* [Page excerpt]:
┏━━

# 1969 GTO head bolt locations???



## carnut76 (Apr 2, 2018)

I have a 400 YS code engine at the machine shop that I have piece-mealed the parts for and the heads are ready to go on, I bought bolts and a few with the studs but I am not 100% sure where the studded bolts are supposed to go and neither is the engine builder, it is a NON AC car but does have power steering, I am using Ram Air manifolds with the sheild, I am not sure if one of the studs are for a ground wire as well? This car had a transplant engine when I aquired it for restoration so I had nothing to document, any help documentation or pictures would be greatly appreciated. Thanks in advance!


----------



## 1969GPSJ (Feb 26, 2020)

Left side engine uses the drippers not reinstalled,the very front bolt on some engine I have see use the stud for ground negative side cable


----------



## 1969GPSJ (Feb 26, 2020)

right side waiting for new rocker arms


----------



## carnut76 (Apr 2, 2018)

Thank you very much for this, I read that they used them under the cover for drippers, I'm not even sure if the engine builder is installing drippers or if it's a neccesity? I think the car did have a ground cable going to the engine on the head.

┗━━

* [Required action A]:
Answer these questions about the GTO head bolt thread, giving each answer on its own line:
(i) What code does carnut76 give for the 400 engine at the machine shop?
(ii) According to 1969GPSJ, what is the right side waiting for?
(iii) On some engines 1969GPSJ has seen, what does the stud on the very front bolt hold?
* [Required action B]: Pick up the GTO head bolt thread after its final post and write the next reply.

* [Information supplied]:

┏━━

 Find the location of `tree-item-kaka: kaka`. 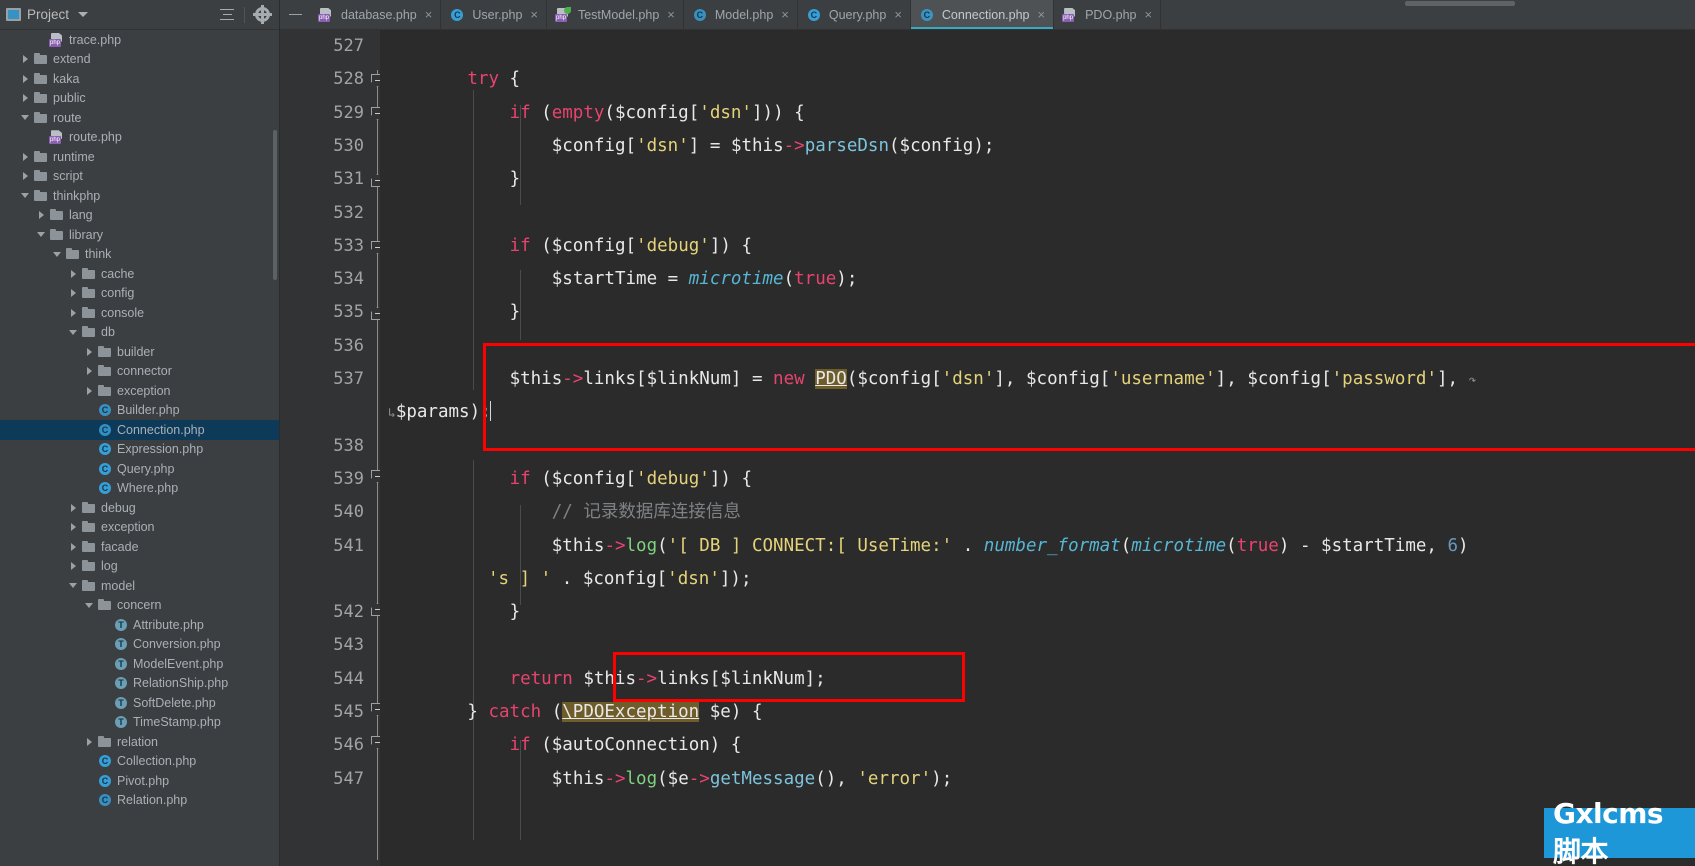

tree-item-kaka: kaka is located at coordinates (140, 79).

┗━━
┏━━

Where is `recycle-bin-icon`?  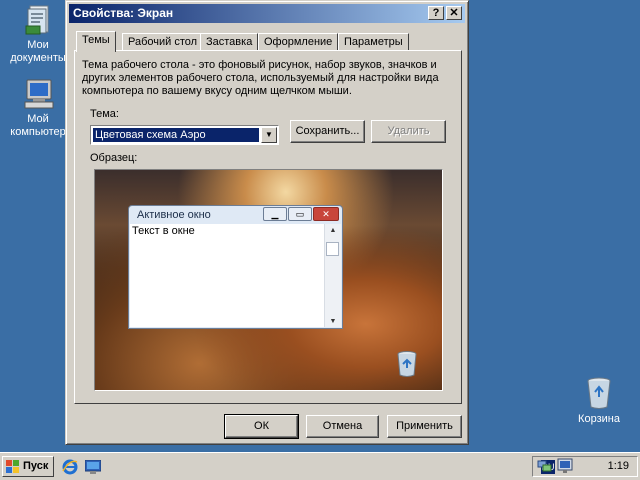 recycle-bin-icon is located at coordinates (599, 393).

┗━━
┏━━

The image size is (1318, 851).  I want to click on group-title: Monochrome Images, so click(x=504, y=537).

┗━━

* [Written reply A]:
(i) YS
(ii) New rocker arms
(iii) The negative side ground cable

* [Written reply B]:
----------



## carnut76 (Apr 2, 2018)

Just got off the phone with the builder, they don't use the drippers but said they could if I really wanted them, so it looks like the left/ driver side has two outide studs in the lower parts of the head between the venter and outer ports and the right I can't tell if theres any on the outside.


----------



## 1969GPSJ (Feb 26, 2020)

correct the head right side bank does not have any studded bolts externally , 
just the studded bolts under the valve covers if you decide to install drippesr


----------



## O52 (Jan 27, 2019)

Three studded bolts under the valve cover if you're using the drippers.
No external studs on the passenger side for the non A/C cars
Three on the Drivers side if using the hot air stove and the negative battery cable (at the front).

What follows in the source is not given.